El alfarero se quedó dudando.
—Los televisores nuevos todos tienen garantía —prosiguió Júpiter—, y si tienen algún defecto se pueden devolver a la casa para que los arregle.
—Ya comprendo, ya. No hay duda de que estás en lo cierto, Júpiter. Por ahora me he de conformar con las camas y las sillas. Después ya…
El alfarero cortó la frase. Fuera, en el patio, sonaba el claxon de un coche, de forma insistente y fuerte.
Júpiter se encaminó a la puerta del cobertizo. El alfarero le siguió. Aparcado en el camino, cerca de la desmantelada camioneta del alfarero, había un reluciente «Cadillac» negro. De nuevo sonó el claxon y el hombre que conducía el coche miró en torno suyo con señales de impaciencia y se dirigió hacia la puerta del despacho.
Jupe se apresuró a salir.
—¿En qué puedo servirle? —le preguntó.
El hombre se detuvo y esperó a que Jupe y el alfarero llegaran hasta donde él se encontraba. Júpiter iba pensando que tenía aspecto de persona retraída, de esas que se callan todo cuanto piensan. Era alto y flaco y no muy viejo, aun cuando unos mechones de pelo plateado destacaban entre su cabellera negra y ensortijada.
—¿Deseaba usted algo, señor? —le dijo Jupe.
—Voy buscando Hilltop House —le respondió el hombre—. Me parece que no he tomado el desvío de la carretera que corresponde.

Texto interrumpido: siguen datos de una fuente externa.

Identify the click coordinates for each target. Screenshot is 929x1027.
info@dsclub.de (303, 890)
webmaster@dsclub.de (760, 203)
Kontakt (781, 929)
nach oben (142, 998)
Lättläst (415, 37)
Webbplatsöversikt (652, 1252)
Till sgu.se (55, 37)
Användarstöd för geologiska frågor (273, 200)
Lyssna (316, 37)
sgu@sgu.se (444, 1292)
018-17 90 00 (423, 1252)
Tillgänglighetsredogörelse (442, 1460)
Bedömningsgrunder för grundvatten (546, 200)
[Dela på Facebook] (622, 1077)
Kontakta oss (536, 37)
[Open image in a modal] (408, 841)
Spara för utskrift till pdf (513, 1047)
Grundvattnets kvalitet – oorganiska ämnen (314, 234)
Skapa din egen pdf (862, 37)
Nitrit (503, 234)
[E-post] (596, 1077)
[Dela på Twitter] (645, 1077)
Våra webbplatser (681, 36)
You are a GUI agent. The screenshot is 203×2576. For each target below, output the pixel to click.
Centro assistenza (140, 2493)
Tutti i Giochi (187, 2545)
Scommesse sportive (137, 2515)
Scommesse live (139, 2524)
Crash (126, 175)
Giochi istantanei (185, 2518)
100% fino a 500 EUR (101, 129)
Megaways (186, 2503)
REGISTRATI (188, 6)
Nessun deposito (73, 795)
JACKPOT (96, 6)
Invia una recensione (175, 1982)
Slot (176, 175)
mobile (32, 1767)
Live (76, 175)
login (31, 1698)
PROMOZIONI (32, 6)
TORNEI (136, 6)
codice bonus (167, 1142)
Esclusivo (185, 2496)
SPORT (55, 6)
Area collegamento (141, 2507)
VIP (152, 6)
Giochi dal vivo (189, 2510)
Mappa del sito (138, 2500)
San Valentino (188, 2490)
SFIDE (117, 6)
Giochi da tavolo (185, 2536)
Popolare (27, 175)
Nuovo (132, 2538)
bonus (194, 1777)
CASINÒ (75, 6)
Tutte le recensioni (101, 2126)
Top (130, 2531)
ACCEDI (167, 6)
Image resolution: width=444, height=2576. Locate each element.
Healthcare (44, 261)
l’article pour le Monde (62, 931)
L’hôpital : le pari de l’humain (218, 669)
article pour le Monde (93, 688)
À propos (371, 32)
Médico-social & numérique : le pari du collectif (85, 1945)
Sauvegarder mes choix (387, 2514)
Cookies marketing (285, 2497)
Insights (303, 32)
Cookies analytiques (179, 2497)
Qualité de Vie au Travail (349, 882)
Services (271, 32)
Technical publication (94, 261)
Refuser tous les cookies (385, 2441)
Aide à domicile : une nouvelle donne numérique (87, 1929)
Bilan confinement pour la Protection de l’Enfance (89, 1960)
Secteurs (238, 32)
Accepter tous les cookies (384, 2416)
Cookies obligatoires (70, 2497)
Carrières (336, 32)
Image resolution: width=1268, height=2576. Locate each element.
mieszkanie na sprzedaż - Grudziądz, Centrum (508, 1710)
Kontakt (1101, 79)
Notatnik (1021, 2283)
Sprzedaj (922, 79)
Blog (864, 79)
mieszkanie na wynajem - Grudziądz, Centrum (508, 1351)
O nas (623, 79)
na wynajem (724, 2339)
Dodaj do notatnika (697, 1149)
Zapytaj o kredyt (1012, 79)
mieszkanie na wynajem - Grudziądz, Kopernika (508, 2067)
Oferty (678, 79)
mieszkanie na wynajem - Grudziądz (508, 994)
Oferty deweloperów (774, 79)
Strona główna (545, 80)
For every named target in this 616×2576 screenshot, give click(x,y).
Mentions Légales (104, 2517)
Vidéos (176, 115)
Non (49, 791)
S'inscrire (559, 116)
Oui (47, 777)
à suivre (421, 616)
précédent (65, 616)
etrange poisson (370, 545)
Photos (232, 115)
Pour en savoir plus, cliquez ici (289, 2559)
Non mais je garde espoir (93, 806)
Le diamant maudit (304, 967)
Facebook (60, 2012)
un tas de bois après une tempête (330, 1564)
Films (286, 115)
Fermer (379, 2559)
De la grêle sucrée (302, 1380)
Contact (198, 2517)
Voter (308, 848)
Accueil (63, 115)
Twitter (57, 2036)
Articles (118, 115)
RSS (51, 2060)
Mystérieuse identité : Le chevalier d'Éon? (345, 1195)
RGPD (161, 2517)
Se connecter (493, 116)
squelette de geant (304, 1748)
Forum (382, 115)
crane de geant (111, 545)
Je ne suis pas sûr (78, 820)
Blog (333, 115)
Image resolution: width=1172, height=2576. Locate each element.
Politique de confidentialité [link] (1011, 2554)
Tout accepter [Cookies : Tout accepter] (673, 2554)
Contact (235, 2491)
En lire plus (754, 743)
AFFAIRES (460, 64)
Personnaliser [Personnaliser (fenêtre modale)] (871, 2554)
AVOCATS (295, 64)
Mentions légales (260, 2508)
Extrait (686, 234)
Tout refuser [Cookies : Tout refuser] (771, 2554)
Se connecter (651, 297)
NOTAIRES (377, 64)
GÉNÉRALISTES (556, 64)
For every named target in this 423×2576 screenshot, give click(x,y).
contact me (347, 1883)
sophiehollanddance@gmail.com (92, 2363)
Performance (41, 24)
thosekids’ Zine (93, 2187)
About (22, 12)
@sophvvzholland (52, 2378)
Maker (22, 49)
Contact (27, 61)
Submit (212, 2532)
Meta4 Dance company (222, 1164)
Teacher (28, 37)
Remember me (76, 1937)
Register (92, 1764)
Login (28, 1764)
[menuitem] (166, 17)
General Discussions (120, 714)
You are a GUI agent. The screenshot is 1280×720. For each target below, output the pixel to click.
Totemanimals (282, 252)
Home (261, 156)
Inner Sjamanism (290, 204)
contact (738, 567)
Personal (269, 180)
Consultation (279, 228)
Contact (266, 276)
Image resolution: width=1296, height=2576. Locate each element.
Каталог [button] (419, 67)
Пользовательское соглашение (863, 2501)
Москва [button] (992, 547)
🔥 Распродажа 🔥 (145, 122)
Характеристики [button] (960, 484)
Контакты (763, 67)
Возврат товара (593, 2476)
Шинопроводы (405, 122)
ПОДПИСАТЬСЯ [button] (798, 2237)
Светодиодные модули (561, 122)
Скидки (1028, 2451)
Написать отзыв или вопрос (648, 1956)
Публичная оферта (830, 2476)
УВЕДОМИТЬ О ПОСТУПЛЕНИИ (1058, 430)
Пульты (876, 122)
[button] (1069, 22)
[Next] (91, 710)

Aquel hombre hablaba el inglés propio de una persona europea bien educada.
—Se encuentra a una milla al norte —le respondió Jupe—. Vuelva a la carretera y tuerza a la derecha. Siga recto hasta que vea la casa del alfarero. El camino que conduce a Hilltop House se encuentra allí detrás. No tiene equivocación posible. Hay una puerta de madera con un candado.
El hombre asintió con un movimiento afirmativo de cabeza, le dio las gracias de forma brusca y se volvió al coche. Entonces se dio cuenta Jupe de que había otra persona en el coche. Un hombre más bien grueso, estaba sentado y sin moverse en el asiento de atrás. Entonces se inclinó hasta tocar el hombro del que conducía y le dijo algo en un lenguaje que Jupe no pudo entender. Ese hombre no parecía ni joven, ni viejo, ni de edad intermedia. Al instante cayó en la cuenta Jupe de que ello se debía a que estaba completamente calvo. Incluso le habían caído las cejas, si es que alguna vez había tenido. Y tenía la piel tan curtida que parecía cuero.
Ese hombre dirigió una mirada primero a Jupe, y en seguida volvió sus ojos negros y ligeramente angulosos hacia el alfarero, que había permanecido callado al lado de Jupe. El alfarero emitió como un extraño silbido muy débil. Jupe le miró, y vio que tenía la cabeza inclinada hacia un lado, como si tratara de escuchar con atención, y con la mano derecha cogía con fuerza el medallón que le colgaba del cuello. Aquel hombre de edad indefinida se volvió a acomodar en el asiento. El que iba al volante puso el coche en marcha, retrocedió un poco y salió del camino. La tía Mathilda salió de la casa a tiempo para ver pasar el «Cadillac» rápidamente y volver hacia la carretera.
El alfarero tocó el brazo de Júpiter.
—Hijo mío —le dijo—, ¿quieres hacer el favor de ir y pedirle a tu tía un vaso de agua? De repente me ha entrado como un ligero mareo.
El alfarero se sentó en un montón de tablas de madera. Parecía estar enfermo.
—Se la traigo en seguida —le prometió Jupe. Y salió corriendo.
—¿Quiénes eran esos hombres? —le preguntó tía Mathilda.
—Iban buscando Hilltop House —le respondió Jupe, que entró en la cocina, sacó la botella de agua que la tía Mathilda tenía siempre en la nevera y llenó un vaso.
—¡Qué extraño! —comentó la tía Mathilda—. Hace ya años que no vive nadie en Hilltop House.
—Ya lo sé —dijo Jupe, y salió corriendo con el vaso de agua. Pero cuando llegó al patio, el alfarero había desaparecido.